The most widely used adjuvant, alum (aluminium hydroxide phosphate/sulfate) has a good safety profile and a strong humoral immune response, but it is non-biodegradable and can persist in the body for more than a year, without promoting a strong cellular immune response that is required against bacterial infection.
There is a need for the development of easily cleared, biodegradable adjuvants that can stimulate long term humoral and cellular immune responses, without triggering unwanted side-effects.
In recent decades, researchers have explored the possibility of using nanoparticles as adjuvants. However, most nanoparticles seem to only promote a moderate immune response and don’t assist with delivery of the vaccine to the immune cells.
Clay nanoparticle vaccines may provide a more promising way forward. A clay nanoparticle vaccine is composed of a nanoscale wafer of clay mineral with an antigen attached on the surface, such as a protein from a virus.
Clay nanoparticles activate a variety of immune responses and also facilitate the uptake of the vaccine by immune cells, but exactly how they do this is not well understood.
To find out, AIBN’s Professor Xu and his colleagues took a closer look at how clay nanoparticles are interacting with the immune system.
“We tried to understand why clay nanoparticles are so good as vaccine adjuvants,” says Xu.
When a vaccine is injected just under the skin, the vaccine components aggregate together, forming a nodule.

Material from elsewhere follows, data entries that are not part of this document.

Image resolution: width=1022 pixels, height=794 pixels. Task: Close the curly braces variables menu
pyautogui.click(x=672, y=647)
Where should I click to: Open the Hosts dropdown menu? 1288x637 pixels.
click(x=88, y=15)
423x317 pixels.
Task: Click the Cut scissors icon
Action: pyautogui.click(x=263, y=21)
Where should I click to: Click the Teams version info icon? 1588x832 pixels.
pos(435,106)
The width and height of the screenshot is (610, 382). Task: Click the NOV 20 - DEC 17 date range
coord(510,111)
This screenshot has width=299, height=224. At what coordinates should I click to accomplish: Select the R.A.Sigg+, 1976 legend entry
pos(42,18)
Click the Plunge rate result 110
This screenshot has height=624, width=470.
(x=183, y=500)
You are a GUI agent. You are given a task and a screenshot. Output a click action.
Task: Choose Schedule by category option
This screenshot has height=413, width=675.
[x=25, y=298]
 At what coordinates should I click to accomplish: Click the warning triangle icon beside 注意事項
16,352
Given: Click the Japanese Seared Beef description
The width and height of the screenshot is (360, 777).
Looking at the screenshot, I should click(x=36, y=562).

Xu and his colleagues discovered that, depending on which adjuvant is used, there is a difference in how dense that nodule is, and this affects how it interacts with immune cells.
They found that although alum is good at attracting immune cells to the injection site, the alum gathers with the vaccine into a very dense nodule. As a result, the immune cells can’t penetrate the nodule and can only gather around on the outside, which limits their ability to take up the vaccine.
By contrast, the clay nanoparticles don’t attract as many immune cells, but they form a lose nodule with the vaccine. Consequently, the immune cells that do arrive have an easier time infiltrating the nodule and taking up the vaccine, thus affording better and longer immune memory.
Xu and colleagues also compared the disappearance rate of the clay nanoparticles with standard alum. Alum disappeared very slowly; after 20 days only 20% of the original alum disappeared. By comparison, 50% of clay nanoparticles biodegraded in the same time period. Moreover, after 2 months, the clay nanoparticles almost completely disappeared from the vaccination site, while the alum still lingered.
The findings suggest that clay nanoparticles could be used in the design of new generation vaccine adjuvants that generate potent and sustained immune responses.